──────── Supplied material

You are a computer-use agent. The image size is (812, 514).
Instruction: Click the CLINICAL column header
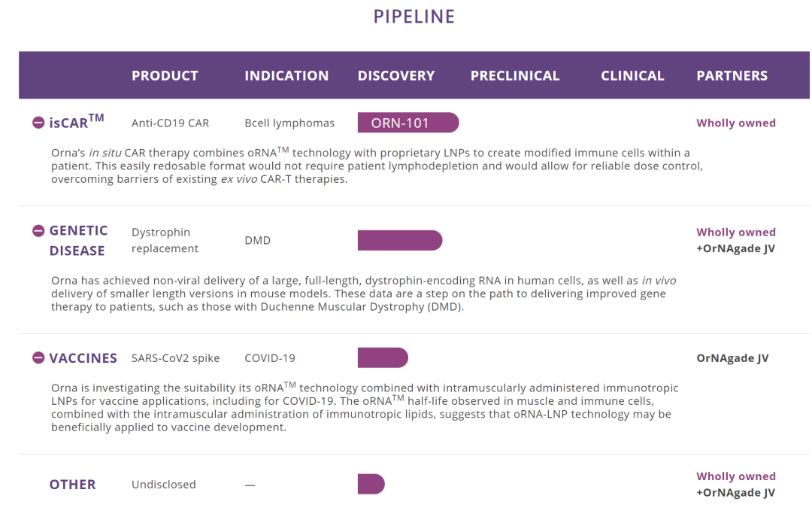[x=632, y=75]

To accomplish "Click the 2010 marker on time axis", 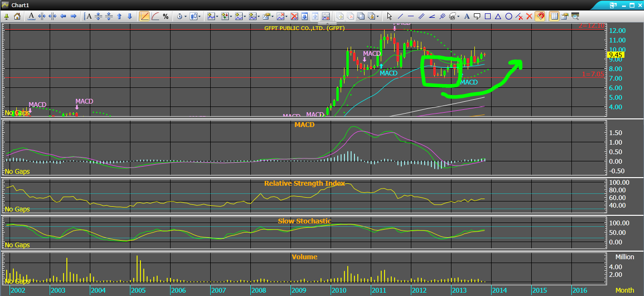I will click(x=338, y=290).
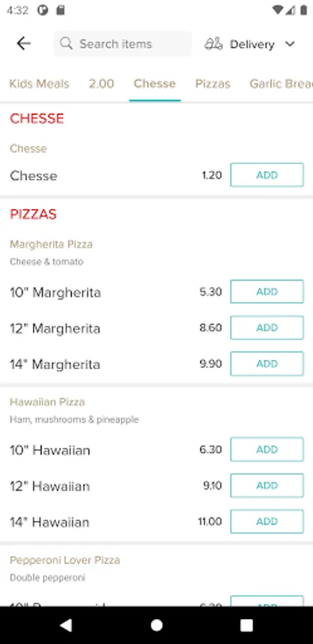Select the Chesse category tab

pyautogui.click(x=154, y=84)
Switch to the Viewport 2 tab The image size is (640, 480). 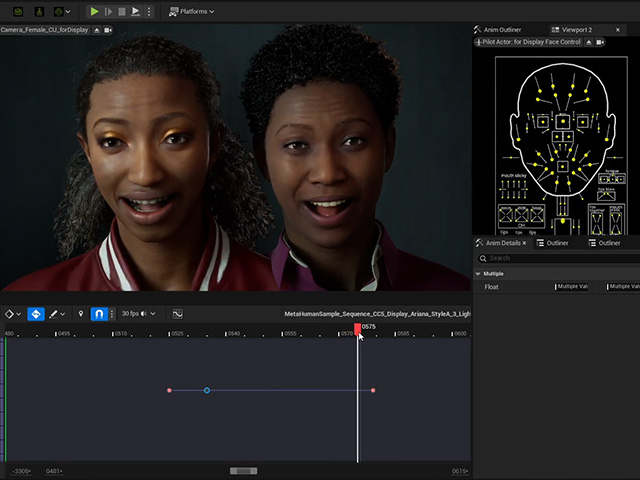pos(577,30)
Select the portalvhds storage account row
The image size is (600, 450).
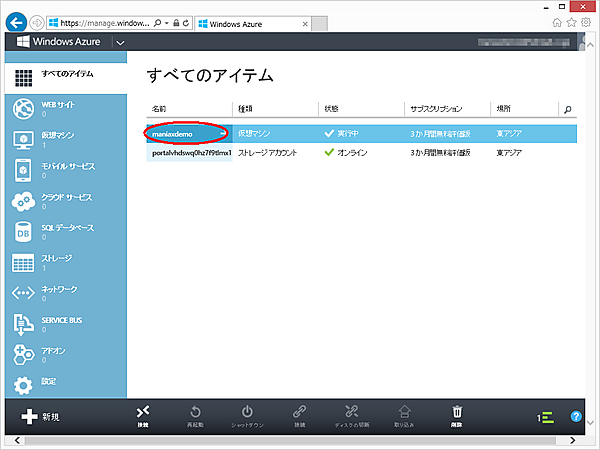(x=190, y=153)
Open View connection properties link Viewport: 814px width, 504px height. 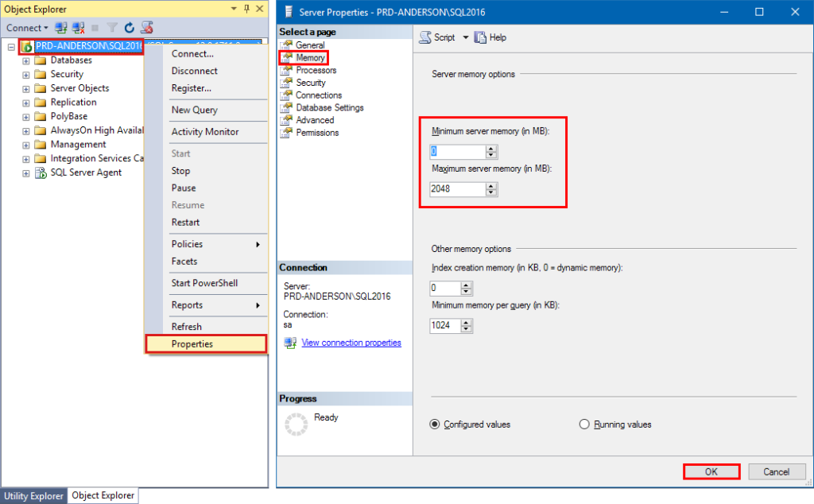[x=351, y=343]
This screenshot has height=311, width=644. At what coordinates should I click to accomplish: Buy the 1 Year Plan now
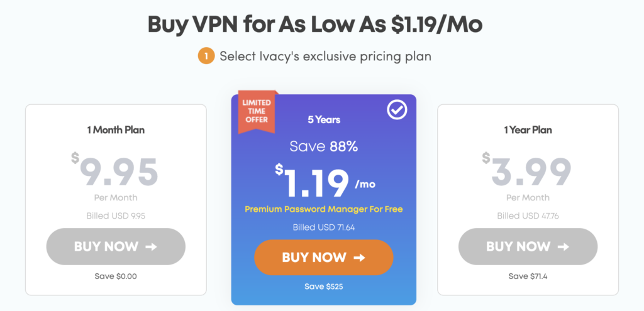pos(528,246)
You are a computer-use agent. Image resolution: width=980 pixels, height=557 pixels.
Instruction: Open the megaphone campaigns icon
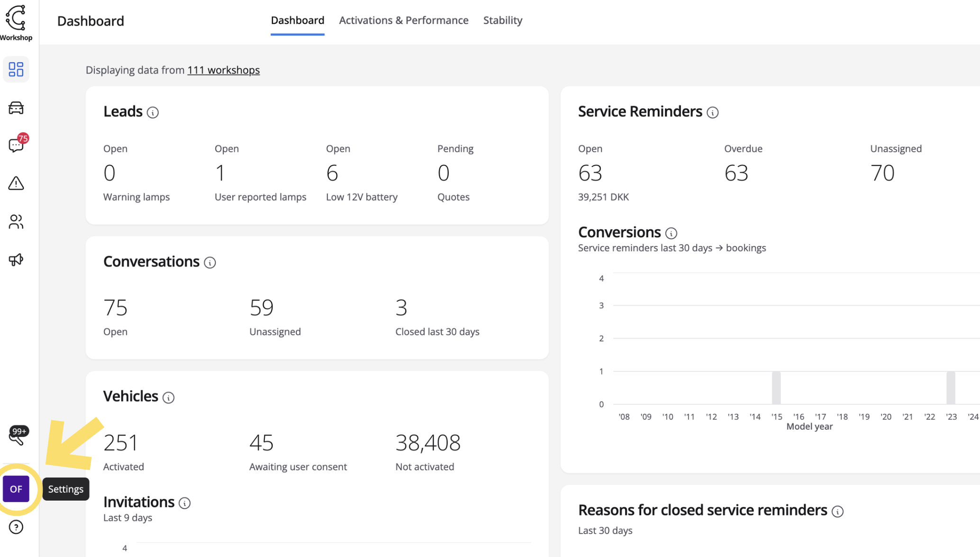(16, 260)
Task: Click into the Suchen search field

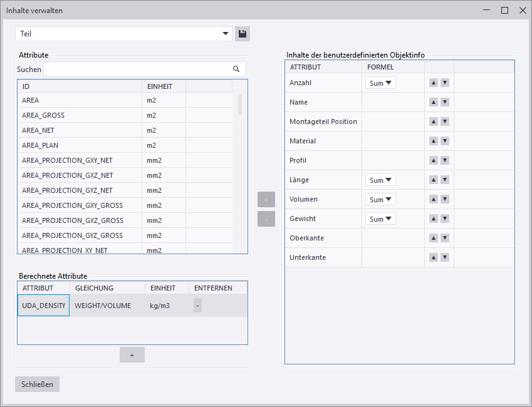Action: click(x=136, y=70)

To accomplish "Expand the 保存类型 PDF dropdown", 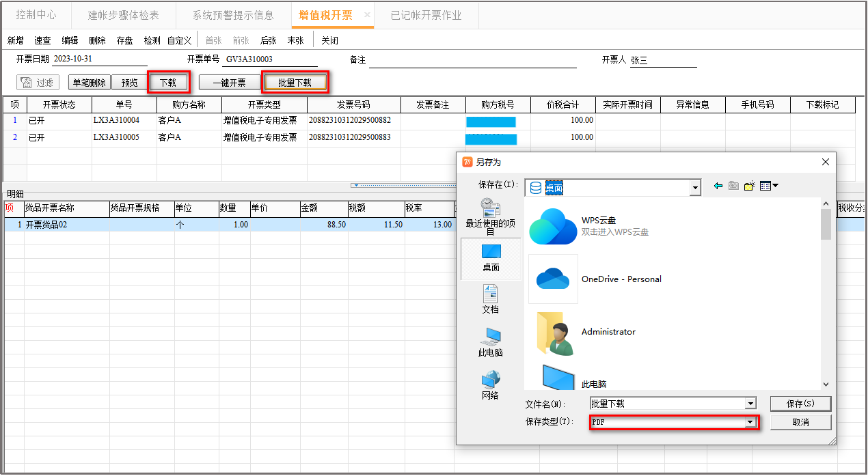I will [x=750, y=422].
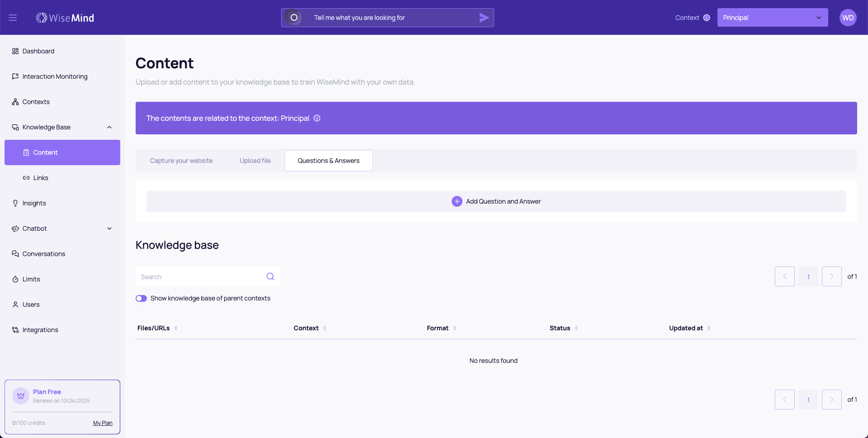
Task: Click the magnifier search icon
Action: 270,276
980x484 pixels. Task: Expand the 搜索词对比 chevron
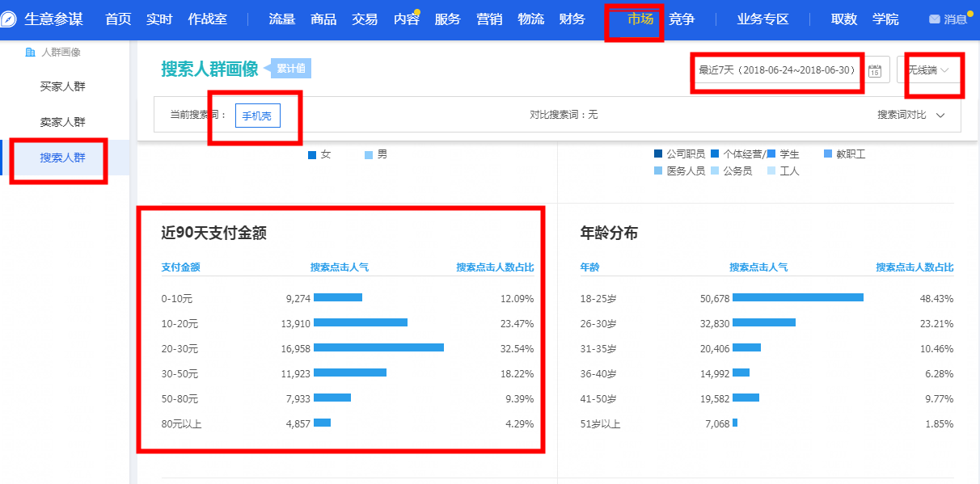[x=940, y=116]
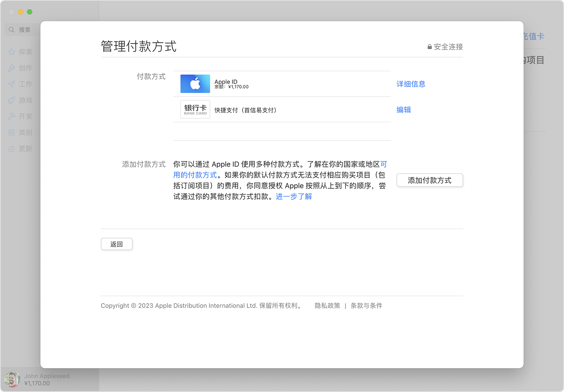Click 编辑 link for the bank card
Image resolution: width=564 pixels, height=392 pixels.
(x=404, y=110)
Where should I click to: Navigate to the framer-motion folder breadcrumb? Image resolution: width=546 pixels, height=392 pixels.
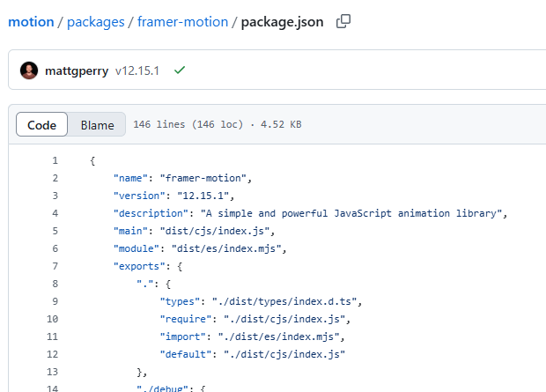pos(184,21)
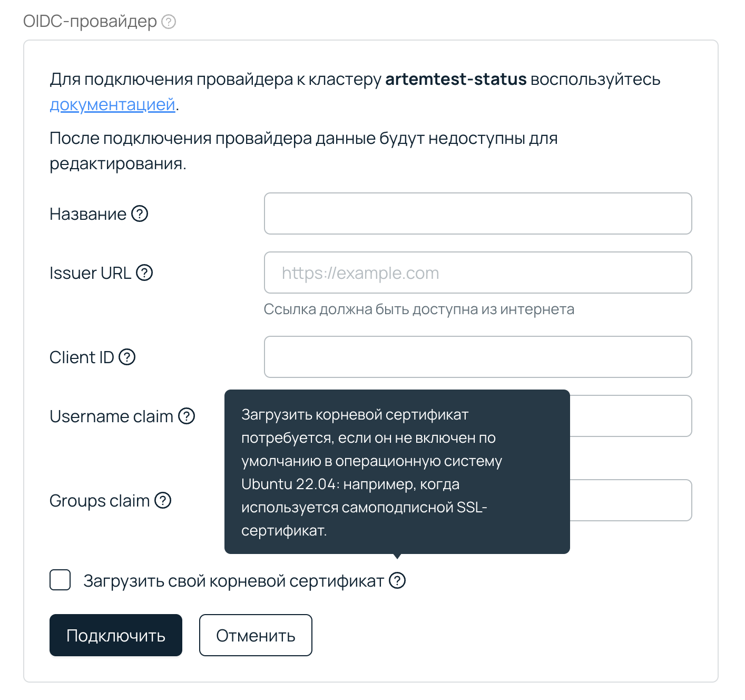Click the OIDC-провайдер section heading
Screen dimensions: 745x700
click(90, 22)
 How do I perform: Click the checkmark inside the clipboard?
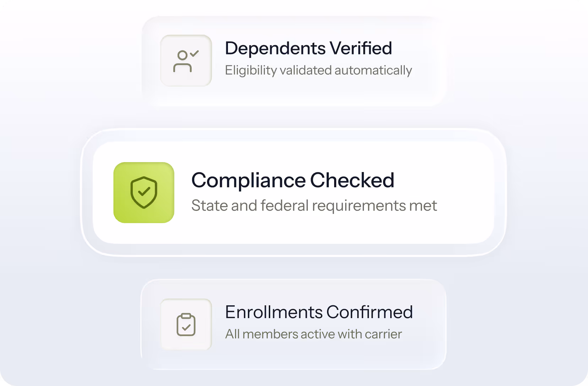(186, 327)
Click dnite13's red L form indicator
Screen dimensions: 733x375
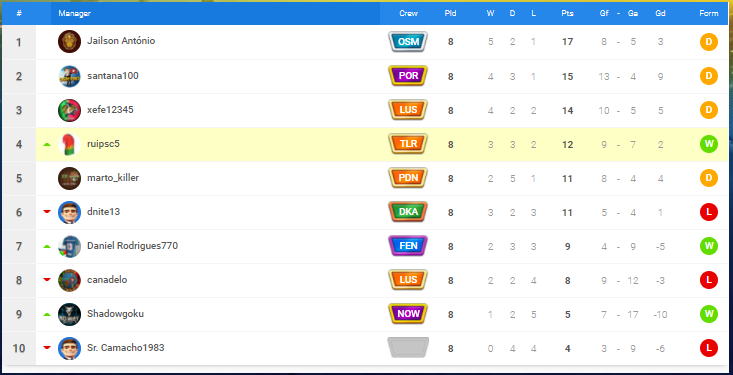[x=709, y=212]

────────────────

> Task directions:
Throughout the data above, count the lines in which the word "agent" occurs; supply the number alone.

> Output of the task:
2